(Stored records)
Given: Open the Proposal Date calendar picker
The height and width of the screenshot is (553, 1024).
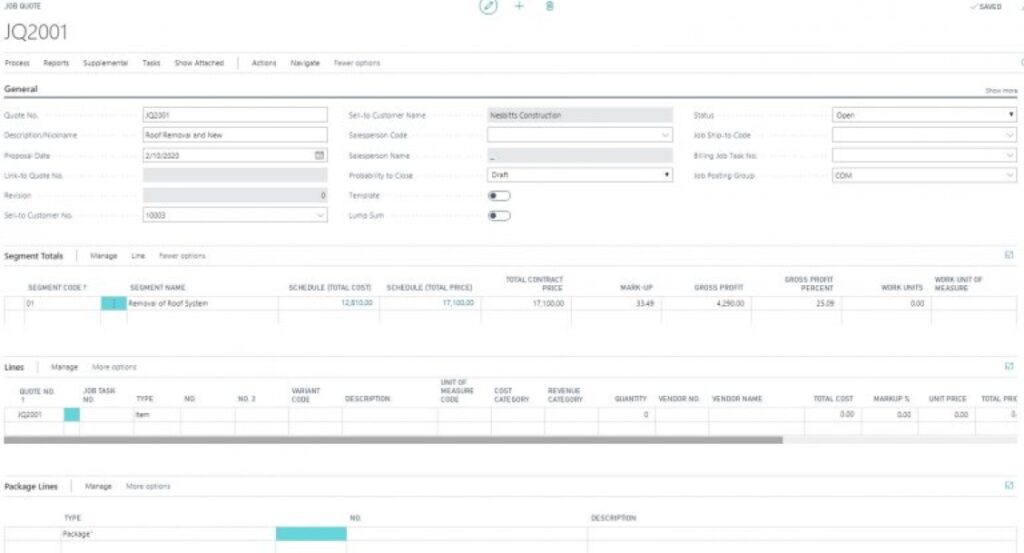Looking at the screenshot, I should (320, 155).
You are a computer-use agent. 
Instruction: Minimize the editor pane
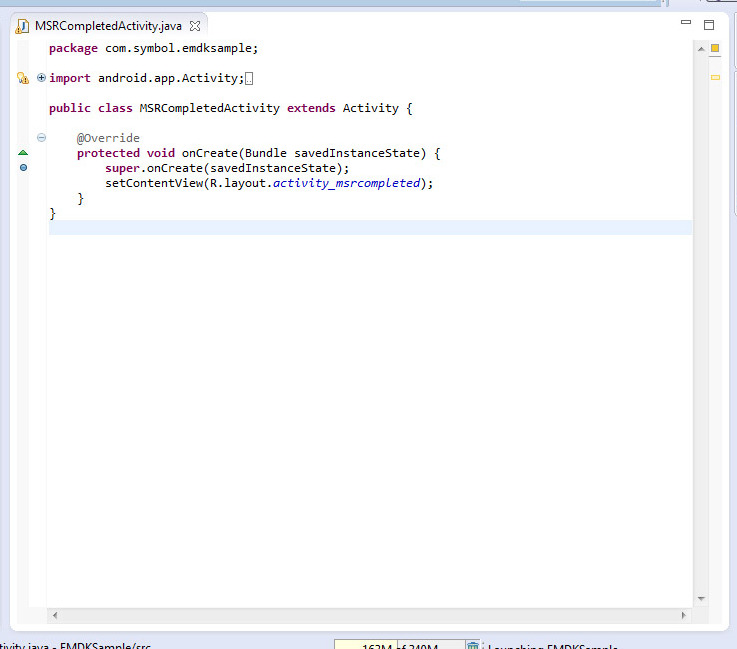(686, 23)
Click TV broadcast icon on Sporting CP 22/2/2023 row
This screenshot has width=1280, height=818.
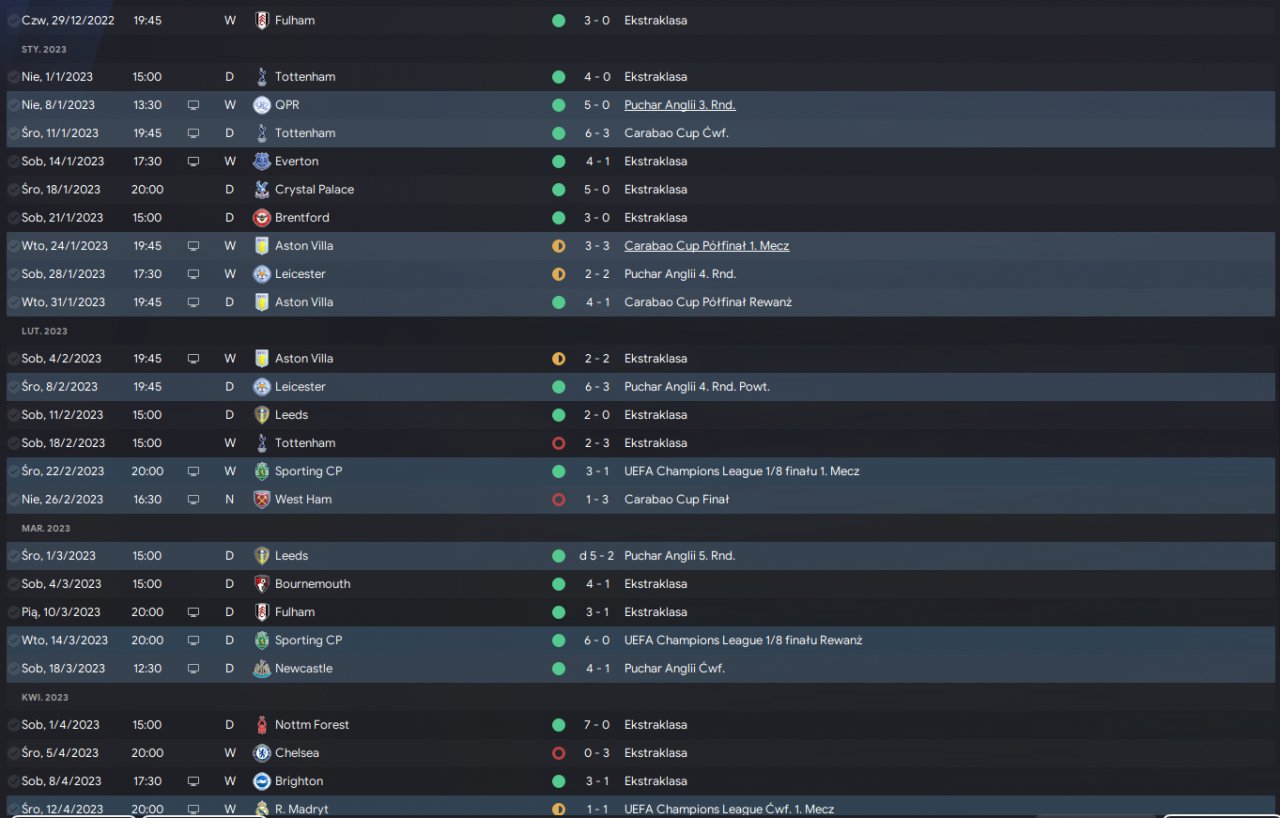coord(193,471)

## Prompt
Return each entry above unchanged. Leave the pictures out.

## Solution for this exercise
Given: Open the Proposal Date calendar picker
The height and width of the screenshot is (553, 1024).
Looking at the screenshot, I should (320, 155).
You are a computer-use agent. 
Instruction: Minimize the editor pane
(686, 23)
Click TV broadcast icon on Sporting CP 22/2/2023 row
This screenshot has width=1280, height=818.
coord(193,471)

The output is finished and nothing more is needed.